### DATASET CONTENT:
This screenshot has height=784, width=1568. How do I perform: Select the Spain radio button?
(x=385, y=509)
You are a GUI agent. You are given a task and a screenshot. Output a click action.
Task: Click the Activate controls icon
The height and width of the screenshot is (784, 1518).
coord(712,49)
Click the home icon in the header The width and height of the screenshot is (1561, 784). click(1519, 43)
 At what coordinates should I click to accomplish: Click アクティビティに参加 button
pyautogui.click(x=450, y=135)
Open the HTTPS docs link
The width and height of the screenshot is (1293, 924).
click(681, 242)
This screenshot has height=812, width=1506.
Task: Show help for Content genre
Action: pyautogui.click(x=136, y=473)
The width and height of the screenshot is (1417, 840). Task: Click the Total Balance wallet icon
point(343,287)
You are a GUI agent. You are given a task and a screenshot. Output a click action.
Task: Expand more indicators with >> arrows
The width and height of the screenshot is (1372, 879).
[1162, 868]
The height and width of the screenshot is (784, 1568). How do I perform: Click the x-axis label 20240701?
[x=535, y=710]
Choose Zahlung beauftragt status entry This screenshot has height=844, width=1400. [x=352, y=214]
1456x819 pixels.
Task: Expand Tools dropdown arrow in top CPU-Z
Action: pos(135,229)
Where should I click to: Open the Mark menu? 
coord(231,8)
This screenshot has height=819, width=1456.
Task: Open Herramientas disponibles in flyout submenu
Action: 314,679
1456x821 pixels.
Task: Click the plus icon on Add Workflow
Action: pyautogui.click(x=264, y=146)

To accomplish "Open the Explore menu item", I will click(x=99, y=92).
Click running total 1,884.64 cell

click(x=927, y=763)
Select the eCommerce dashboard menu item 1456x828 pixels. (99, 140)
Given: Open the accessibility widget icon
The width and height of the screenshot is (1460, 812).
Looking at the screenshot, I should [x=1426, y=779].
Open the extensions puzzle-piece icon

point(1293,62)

### TASK DIRECTIONS:
Each line in the listing needs to be copied exactly.

### EXERCISE RESULT:
This screenshot has height=784, width=1568. How do I perform: Select the Spain radio button?
(x=385, y=509)
You are a GUI agent. You are given a task and a screenshot. Output a click action.
Task: Click the Activate controls icon
The height and width of the screenshot is (784, 1518).
coord(712,49)
Click the home icon in the header The width and height of the screenshot is (1561, 784). click(1519, 43)
 At what coordinates should I click to accomplish: Click アクティビティに参加 button
pyautogui.click(x=450, y=135)
Open the HTTPS docs link
The width and height of the screenshot is (1293, 924).
click(681, 242)
This screenshot has height=812, width=1506.
Task: Show help for Content genre
Action: pyautogui.click(x=136, y=473)
The width and height of the screenshot is (1417, 840). Task: Click the Total Balance wallet icon
point(343,287)
You are a GUI agent. You are given a task and a screenshot. Output a click action.
Task: Expand more indicators with >> arrows
The width and height of the screenshot is (1372, 879).
[1162, 868]
The height and width of the screenshot is (784, 1568). How do I perform: Click the x-axis label 20240701?
[x=535, y=710]
Choose Zahlung beauftragt status entry This screenshot has height=844, width=1400. [x=352, y=214]
1456x819 pixels.
Task: Expand Tools dropdown arrow in top CPU-Z
Action: pos(135,229)
Where should I click to: Open the Mark menu? 
coord(231,8)
This screenshot has height=819, width=1456.
Task: Open Herramientas disponibles in flyout submenu
Action: 314,679
1456x821 pixels.
Task: Click the plus icon on Add Workflow
Action: pyautogui.click(x=264, y=146)

To accomplish "Open the Explore menu item", I will click(x=99, y=92).
Click running total 1,884.64 cell

click(x=927, y=763)
Select the eCommerce dashboard menu item 1456x828 pixels. (99, 140)
Given: Open the accessibility widget icon
The width and height of the screenshot is (1460, 812).
Looking at the screenshot, I should [x=1426, y=779].
Open the extensions puzzle-piece icon

point(1293,62)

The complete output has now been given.